Mitochondrial ROS triggers mitophagy through activating the DNA damage response signaling pathway

Qi-Qiang Guo #  1   2 Shan-Shan Wang #  1   2 Xiao-You Jiang #  1   2 Xiao-Chen Xie #  3 Yu Zou  1   2 Jing-Wei Liu  1   2 Yang Guo  1   2 Yu-Han Li  1   2 Xi-Yan Liu  1   2 Shuang Hao  1   2 Xin-Yue Zhang  1   2 Xiao-Xu Wu  1   2 Song-Ming Lu  1   2 Hong-De Xu  1   2 Wen-Dong Guo  1   2 Yan-Ling Feng  1   2 Chuan-Gui Wang  4 Sheng-Ping Zhang  4 Jia-Bin Li  5 Chen Liu  5 Xiao-Yu Song  1   2 Toren Finkel  6 Liu Cao  1   2
Affiliations

Mitochondrial ROS triggers mitophagy through activating the DNA damage response signaling pathway

Qi-Qiang Guo et al.
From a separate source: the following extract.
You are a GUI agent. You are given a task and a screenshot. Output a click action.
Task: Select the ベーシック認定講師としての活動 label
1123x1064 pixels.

Proc Natl Acad Sci U S A. .

Abstract

The homeostatic link between the production of mitochondrial ROS (mtROS) and mitophagy plays a significant role in how cells respond to various physiological and pathological conditions. However, it remains unclear how cells translate oxidative stress signals into adaptive mitophagy responses. Here, we show that mtROS act as signaling molecules that activate the ataxia-telangiectasia mutated (ATM)-cell cycle checkpoint kinase 2 (CHK2), a DNA damage response (DDR) pathway. When activated, CHK2 regulates three critical steps in mitophagy. First, CHK2 phosphorylates mitochondrial membrane protein ATAD3A at Ser371, which inhibits the transport of PINK1 to the inner mitochondrial membrane and leads to the accumulation of PINK1 and the commencement of mitophagy. Second, activated CHK2 targets the autophagy adaptor OPTN at Ser177 and Ser473, thereby enhancing the targeting of ubiquitinated mitochondria to autophagosomes. Finally, CHK2 phosphorylates Beclin 1 at Ser90 and Ser93, hence promoting the formation of autophagosomal membranes. Consistent with these effects, Chk2-/- mice show impaired mitophagic induction and impaired recovery in a ROS-dependent model of renal ischemia-reperfusion. Our study reveals a mtROS-triggered adaptive pathway that coordinates mitophagic induction, in order to protect cells and tissues exposed to pathophysiological stress-induced damage.

Keywords: ATM; CHK2; PINK1; mitophagy; mtROS.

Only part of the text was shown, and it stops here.